▶ [AIM OF THE EXERCISE]:
Give the data again in full, exactly as written below.

▶ [TASK INPUT]:

┌──

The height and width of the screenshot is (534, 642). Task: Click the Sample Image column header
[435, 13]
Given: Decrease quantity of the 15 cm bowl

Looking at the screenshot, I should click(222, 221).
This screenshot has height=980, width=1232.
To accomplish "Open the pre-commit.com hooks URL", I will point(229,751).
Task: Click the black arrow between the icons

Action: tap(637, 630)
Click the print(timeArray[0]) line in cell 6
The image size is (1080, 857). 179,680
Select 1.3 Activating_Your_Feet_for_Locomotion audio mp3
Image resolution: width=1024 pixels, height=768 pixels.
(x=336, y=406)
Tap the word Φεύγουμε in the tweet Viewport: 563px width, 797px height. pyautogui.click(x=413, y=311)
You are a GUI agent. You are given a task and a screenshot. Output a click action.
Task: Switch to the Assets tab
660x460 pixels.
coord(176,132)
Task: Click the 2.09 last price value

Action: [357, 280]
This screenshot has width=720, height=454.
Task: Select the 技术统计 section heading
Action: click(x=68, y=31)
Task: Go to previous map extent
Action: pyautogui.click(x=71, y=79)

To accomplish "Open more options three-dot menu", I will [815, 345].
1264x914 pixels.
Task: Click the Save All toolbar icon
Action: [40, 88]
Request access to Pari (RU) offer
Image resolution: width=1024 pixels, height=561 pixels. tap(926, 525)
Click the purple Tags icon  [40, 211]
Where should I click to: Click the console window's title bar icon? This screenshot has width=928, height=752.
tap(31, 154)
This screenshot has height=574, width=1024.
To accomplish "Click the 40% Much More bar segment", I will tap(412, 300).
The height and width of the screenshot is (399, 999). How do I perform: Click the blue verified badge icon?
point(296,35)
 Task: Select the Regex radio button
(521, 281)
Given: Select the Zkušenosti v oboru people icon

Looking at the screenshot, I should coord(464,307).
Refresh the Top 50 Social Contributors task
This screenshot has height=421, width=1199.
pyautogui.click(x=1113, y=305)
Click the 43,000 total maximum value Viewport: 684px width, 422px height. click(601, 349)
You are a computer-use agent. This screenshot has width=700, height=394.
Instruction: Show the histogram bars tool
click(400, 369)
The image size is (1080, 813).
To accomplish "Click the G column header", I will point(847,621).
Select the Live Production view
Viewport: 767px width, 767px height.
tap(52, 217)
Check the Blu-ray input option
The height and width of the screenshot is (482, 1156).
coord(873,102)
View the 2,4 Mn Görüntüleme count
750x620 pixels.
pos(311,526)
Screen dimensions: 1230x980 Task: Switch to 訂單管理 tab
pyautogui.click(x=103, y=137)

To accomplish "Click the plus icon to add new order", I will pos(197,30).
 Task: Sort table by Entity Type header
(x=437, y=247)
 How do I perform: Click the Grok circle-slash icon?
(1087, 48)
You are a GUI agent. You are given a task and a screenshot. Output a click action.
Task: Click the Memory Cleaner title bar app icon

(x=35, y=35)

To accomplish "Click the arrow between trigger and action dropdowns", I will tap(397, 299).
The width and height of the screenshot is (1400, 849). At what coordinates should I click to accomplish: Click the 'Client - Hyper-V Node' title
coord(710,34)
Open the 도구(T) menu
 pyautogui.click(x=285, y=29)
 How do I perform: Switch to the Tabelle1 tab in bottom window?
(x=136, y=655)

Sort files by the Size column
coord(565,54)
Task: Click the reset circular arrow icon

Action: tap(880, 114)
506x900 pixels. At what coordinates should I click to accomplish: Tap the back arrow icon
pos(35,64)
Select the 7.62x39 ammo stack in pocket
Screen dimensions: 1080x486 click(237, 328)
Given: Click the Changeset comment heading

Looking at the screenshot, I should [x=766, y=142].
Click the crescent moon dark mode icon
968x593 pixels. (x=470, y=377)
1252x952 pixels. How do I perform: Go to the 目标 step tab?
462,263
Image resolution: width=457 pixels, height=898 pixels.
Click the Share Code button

└──

▶ [SOLUTION]:
The height and width of the screenshot is (534, 642). Task: Click the Sample Image column header
[435, 13]
Given: Decrease quantity of the 15 cm bowl

Looking at the screenshot, I should click(222, 221).
This screenshot has height=980, width=1232.
To accomplish "Open the pre-commit.com hooks URL", I will point(229,751).
Task: Click the black arrow between the icons

Action: tap(637, 630)
Click the print(timeArray[0]) line in cell 6
The image size is (1080, 857). 179,680
Select 1.3 Activating_Your_Feet_for_Locomotion audio mp3
Image resolution: width=1024 pixels, height=768 pixels.
(x=336, y=406)
Tap the word Φεύγουμε in the tweet Viewport: 563px width, 797px height. pyautogui.click(x=413, y=311)
You are a GUI agent. You are given a task and a screenshot. Output a click action.
Task: Switch to the Assets tab
660x460 pixels.
coord(176,132)
Task: Click the 2.09 last price value

Action: [357, 280]
This screenshot has width=720, height=454.
Task: Select the 技术统计 section heading
Action: click(x=68, y=31)
Task: Go to previous map extent
Action: pyautogui.click(x=71, y=79)

To accomplish "Open more options three-dot menu", I will [815, 345].
1264x914 pixels.
Task: Click the Save All toolbar icon
Action: [40, 88]
Request access to Pari (RU) offer
Image resolution: width=1024 pixels, height=561 pixels. tap(926, 525)
Click the purple Tags icon  [40, 211]
Where should I click to: Click the console window's title bar icon? This screenshot has width=928, height=752.
tap(31, 154)
This screenshot has height=574, width=1024.
To accomplish "Click the 40% Much More bar segment", I will tap(412, 300).
The height and width of the screenshot is (399, 999). How do I perform: Click the blue verified badge icon?
point(296,35)
 Task: Select the Regex radio button
(521, 281)
Given: Select the Zkušenosti v oboru people icon

Looking at the screenshot, I should coord(464,307).
Refresh the Top 50 Social Contributors task
This screenshot has height=421, width=1199.
pyautogui.click(x=1113, y=305)
Click the 43,000 total maximum value Viewport: 684px width, 422px height. click(601, 349)
You are a computer-use agent. This screenshot has width=700, height=394.
Instruction: Show the histogram bars tool
click(400, 369)
The image size is (1080, 813).
To accomplish "Click the G column header", I will point(847,621).
Select the Live Production view
Viewport: 767px width, 767px height.
tap(52, 217)
Check the Blu-ray input option
The height and width of the screenshot is (482, 1156).
coord(873,102)
View the 2,4 Mn Görüntüleme count
750x620 pixels.
pos(311,526)
Screen dimensions: 1230x980 Task: Switch to 訂單管理 tab
pyautogui.click(x=103, y=137)

To accomplish "Click the plus icon to add new order", I will pos(197,30).
 Task: Sort table by Entity Type header
(x=437, y=247)
 How do I perform: Click the Grok circle-slash icon?
(1087, 48)
You are a GUI agent. You are given a task and a screenshot. Output a click action.
Task: Click the Memory Cleaner title bar app icon

(x=35, y=35)

To accomplish "Click the arrow between trigger and action dropdowns", I will tap(397, 299).
The width and height of the screenshot is (1400, 849). At what coordinates should I click to accomplish: Click the 'Client - Hyper-V Node' title
coord(710,34)
Open the 도구(T) menu
 pyautogui.click(x=285, y=29)
 How do I perform: Switch to the Tabelle1 tab in bottom window?
(x=136, y=655)

Sort files by the Size column
coord(565,54)
Task: Click the reset circular arrow icon

Action: tap(880, 114)
506x900 pixels. At what coordinates should I click to accomplish: Tap the back arrow icon
pos(35,64)
Select the 7.62x39 ammo stack in pocket
Screen dimensions: 1080x486 click(237, 328)
Given: Click the Changeset comment heading

Looking at the screenshot, I should [x=766, y=142].
Click the crescent moon dark mode icon
968x593 pixels. (x=470, y=377)
1252x952 pixels. How do I perform: Go to the 目标 step tab?
462,263
Image resolution: width=457 pixels, height=898 pixels.
Click the Share Code button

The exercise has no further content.